**Data under study**:

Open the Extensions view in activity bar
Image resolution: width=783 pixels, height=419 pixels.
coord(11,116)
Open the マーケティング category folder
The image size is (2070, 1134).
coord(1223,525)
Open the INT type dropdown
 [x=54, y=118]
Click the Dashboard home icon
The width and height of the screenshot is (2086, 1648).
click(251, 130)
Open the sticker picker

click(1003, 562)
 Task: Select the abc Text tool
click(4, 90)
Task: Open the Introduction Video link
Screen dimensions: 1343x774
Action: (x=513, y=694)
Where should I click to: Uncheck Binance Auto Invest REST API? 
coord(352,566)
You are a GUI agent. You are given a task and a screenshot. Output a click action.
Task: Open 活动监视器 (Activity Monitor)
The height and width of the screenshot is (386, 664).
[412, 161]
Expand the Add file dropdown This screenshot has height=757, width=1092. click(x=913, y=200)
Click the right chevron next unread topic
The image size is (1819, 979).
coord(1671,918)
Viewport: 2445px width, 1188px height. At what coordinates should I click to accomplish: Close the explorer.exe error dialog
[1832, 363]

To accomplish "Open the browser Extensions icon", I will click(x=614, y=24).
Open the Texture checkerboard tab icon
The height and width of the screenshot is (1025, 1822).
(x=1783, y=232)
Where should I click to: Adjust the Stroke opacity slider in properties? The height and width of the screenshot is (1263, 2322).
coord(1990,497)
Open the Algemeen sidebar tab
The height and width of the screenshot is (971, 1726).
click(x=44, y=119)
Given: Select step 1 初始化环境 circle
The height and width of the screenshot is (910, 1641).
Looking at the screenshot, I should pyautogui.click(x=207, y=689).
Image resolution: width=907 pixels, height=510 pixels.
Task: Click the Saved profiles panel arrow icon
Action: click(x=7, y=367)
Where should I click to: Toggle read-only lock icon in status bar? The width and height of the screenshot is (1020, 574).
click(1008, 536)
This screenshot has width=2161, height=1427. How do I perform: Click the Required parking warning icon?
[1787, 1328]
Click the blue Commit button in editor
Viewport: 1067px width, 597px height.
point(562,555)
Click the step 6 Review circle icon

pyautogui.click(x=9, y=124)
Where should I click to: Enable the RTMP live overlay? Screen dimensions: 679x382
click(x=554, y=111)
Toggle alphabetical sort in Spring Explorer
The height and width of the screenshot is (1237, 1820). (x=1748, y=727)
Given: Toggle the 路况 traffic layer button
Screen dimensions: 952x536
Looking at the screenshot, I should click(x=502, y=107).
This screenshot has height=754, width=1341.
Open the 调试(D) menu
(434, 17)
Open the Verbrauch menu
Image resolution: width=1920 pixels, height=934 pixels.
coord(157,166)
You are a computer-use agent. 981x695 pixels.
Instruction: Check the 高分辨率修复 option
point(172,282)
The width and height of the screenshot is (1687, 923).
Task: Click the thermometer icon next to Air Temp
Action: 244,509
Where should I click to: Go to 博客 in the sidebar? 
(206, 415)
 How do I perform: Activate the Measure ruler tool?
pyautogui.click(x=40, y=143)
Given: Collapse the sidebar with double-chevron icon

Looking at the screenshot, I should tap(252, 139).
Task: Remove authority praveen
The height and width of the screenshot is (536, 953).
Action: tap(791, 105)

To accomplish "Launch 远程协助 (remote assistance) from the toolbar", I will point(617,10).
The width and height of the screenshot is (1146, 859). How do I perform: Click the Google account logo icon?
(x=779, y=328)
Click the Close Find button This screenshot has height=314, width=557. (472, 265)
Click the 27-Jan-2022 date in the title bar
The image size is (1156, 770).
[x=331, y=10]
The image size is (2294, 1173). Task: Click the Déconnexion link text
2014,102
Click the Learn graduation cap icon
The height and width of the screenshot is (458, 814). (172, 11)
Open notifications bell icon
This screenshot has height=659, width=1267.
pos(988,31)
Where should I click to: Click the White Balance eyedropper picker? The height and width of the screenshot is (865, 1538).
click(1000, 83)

**Task instructions**:
Exact retyping of all the entries is required.

**Answer to the problem**:
Open the Extensions view in activity bar
Image resolution: width=783 pixels, height=419 pixels.
coord(11,116)
Open the マーケティング category folder
The image size is (2070, 1134).
coord(1223,525)
Open the INT type dropdown
 [x=54, y=118]
Click the Dashboard home icon
The width and height of the screenshot is (2086, 1648).
click(251, 130)
Open the sticker picker

click(1003, 562)
 Task: Select the abc Text tool
click(4, 90)
Task: Open the Introduction Video link
Screen dimensions: 1343x774
Action: (x=513, y=694)
Where should I click to: Uncheck Binance Auto Invest REST API? 
coord(352,566)
You are a GUI agent. You are given a task and a screenshot. Output a click action.
Task: Open 活动监视器 (Activity Monitor)
The height and width of the screenshot is (386, 664).
[412, 161]
Expand the Add file dropdown This screenshot has height=757, width=1092. click(x=913, y=200)
Click the right chevron next unread topic
The image size is (1819, 979).
coord(1671,918)
Viewport: 2445px width, 1188px height. At what coordinates should I click to accomplish: Close the explorer.exe error dialog
[1832, 363]

To accomplish "Open the browser Extensions icon", I will click(x=614, y=24).
Open the Texture checkerboard tab icon
The height and width of the screenshot is (1025, 1822).
(x=1783, y=232)
Where should I click to: Adjust the Stroke opacity slider in properties? The height and width of the screenshot is (1263, 2322).
coord(1990,497)
Open the Algemeen sidebar tab
The height and width of the screenshot is (971, 1726).
click(x=44, y=119)
Given: Select step 1 初始化环境 circle
The height and width of the screenshot is (910, 1641).
Looking at the screenshot, I should pyautogui.click(x=207, y=689).
Image resolution: width=907 pixels, height=510 pixels.
Task: Click the Saved profiles panel arrow icon
Action: click(x=7, y=367)
Where should I click to: Toggle read-only lock icon in status bar? The width and height of the screenshot is (1020, 574).
click(1008, 536)
This screenshot has width=2161, height=1427. How do I perform: Click the Required parking warning icon?
[1787, 1328]
Click the blue Commit button in editor
Viewport: 1067px width, 597px height.
point(562,555)
Click the step 6 Review circle icon

pyautogui.click(x=9, y=124)
Where should I click to: Enable the RTMP live overlay? Screen dimensions: 679x382
click(x=554, y=111)
Toggle alphabetical sort in Spring Explorer
The height and width of the screenshot is (1237, 1820). (x=1748, y=727)
Given: Toggle the 路况 traffic layer button
Screen dimensions: 952x536
Looking at the screenshot, I should click(x=502, y=107).
This screenshot has height=754, width=1341.
Open the 调试(D) menu
(434, 17)
Open the Verbrauch menu
Image resolution: width=1920 pixels, height=934 pixels.
coord(157,166)
You are a computer-use agent. 981x695 pixels.
Instruction: Check the 高分辨率修复 option
point(172,282)
The width and height of the screenshot is (1687, 923).
Task: Click the thermometer icon next to Air Temp
Action: 244,509
Where should I click to: Go to 博客 in the sidebar? 
(206, 415)
 How do I perform: Activate the Measure ruler tool?
pyautogui.click(x=40, y=143)
Given: Collapse the sidebar with double-chevron icon

Looking at the screenshot, I should tap(252, 139).
Task: Remove authority praveen
The height and width of the screenshot is (536, 953).
Action: tap(791, 105)

To accomplish "Launch 远程协助 (remote assistance) from the toolbar", I will point(617,10).
The width and height of the screenshot is (1146, 859). How do I perform: Click the Google account logo icon?
(x=779, y=328)
Click the Close Find button This screenshot has height=314, width=557. (472, 265)
Click the 27-Jan-2022 date in the title bar
The image size is (1156, 770).
[x=331, y=10]
The image size is (2294, 1173). Task: Click the Déconnexion link text
2014,102
Click the Learn graduation cap icon
The height and width of the screenshot is (458, 814). (172, 11)
Open notifications bell icon
This screenshot has height=659, width=1267.
pos(988,31)
Where should I click to: Click the White Balance eyedropper picker? The height and width of the screenshot is (865, 1538).
click(1000, 83)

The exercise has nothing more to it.